After her death, four of her shipmates refused orders to climb the rigging, sparking quarrels with their superiors. Days later the four were flown back to Germany on grounds of “mutiny and inciting the crew”. Gorch Fock commander Norbert Schatz accused the cadets of a “lack of co-operation with the ship’s command”. This sparked a wider mutiny and, days later, the entire crew of 70 were flown home.
At the time, Commander Schatz blamed the incident on the sedentary lifestyles of modern young people. “When I was a boy I used to climb cherry trees in our neighbour’s garden and was always down again quick enough when he [his neighbour] came out,” he said. “Motor skills have dropped – youngsters don’t sit in cherry trees anymore but rather in front of computers.” The ship has had no cadets since then.
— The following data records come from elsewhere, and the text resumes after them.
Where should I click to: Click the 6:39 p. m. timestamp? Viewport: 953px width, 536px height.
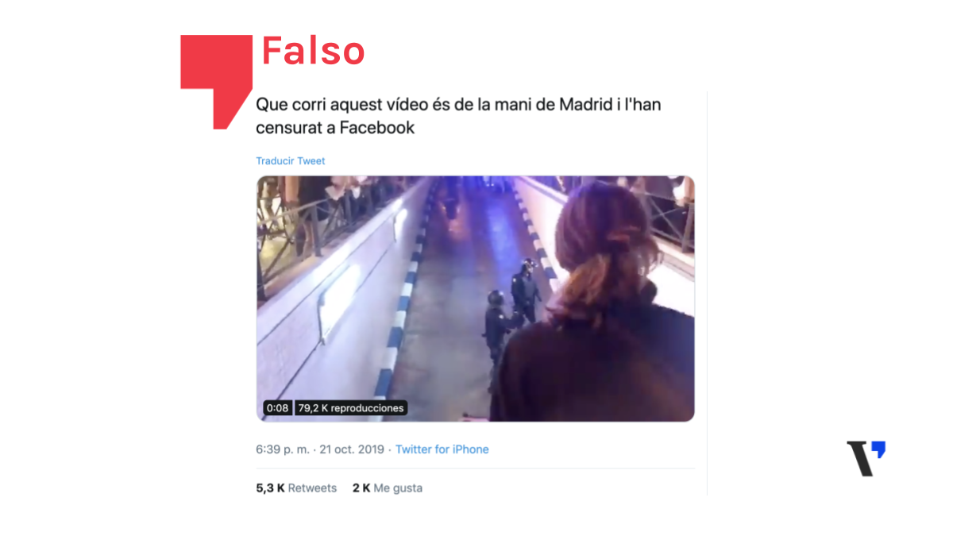(x=283, y=449)
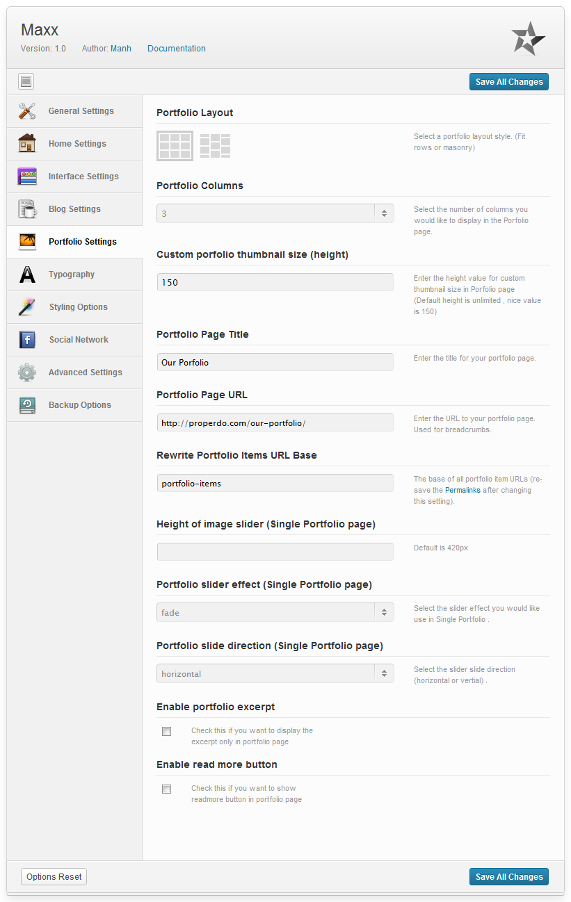Tick the read more button checkbox

coord(166,789)
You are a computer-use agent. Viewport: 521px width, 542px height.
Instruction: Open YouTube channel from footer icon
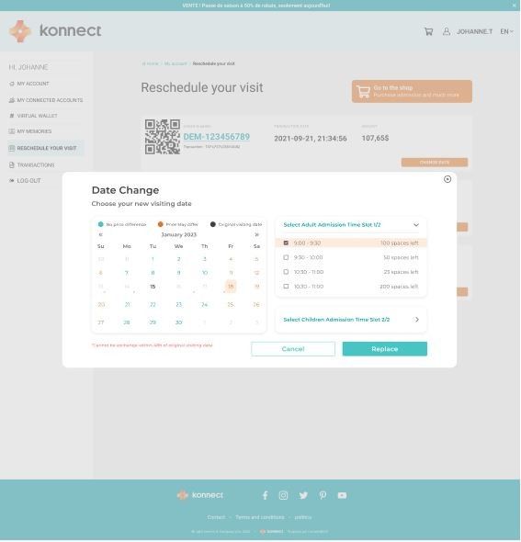342,496
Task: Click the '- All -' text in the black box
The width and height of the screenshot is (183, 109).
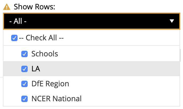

A parliamentary investigation report released this week painted a different picture of the incident. Cadets “did not want to go aloft after the painful loss of their comrade”, the report says, while other cadets told investigators they “did not continue on the Gorch Fock ”.
The investigator found evidence of crew exercising psychological and emotional pressure on cadets to continue the training.
Defence minister Karl-Theodor zu Guttenberg has promised to examine the report’s findings in detail. “There will be no prejudice from my side,” he said, promising that any incorrect behaviour by naval personnel would “naturally have consequences”.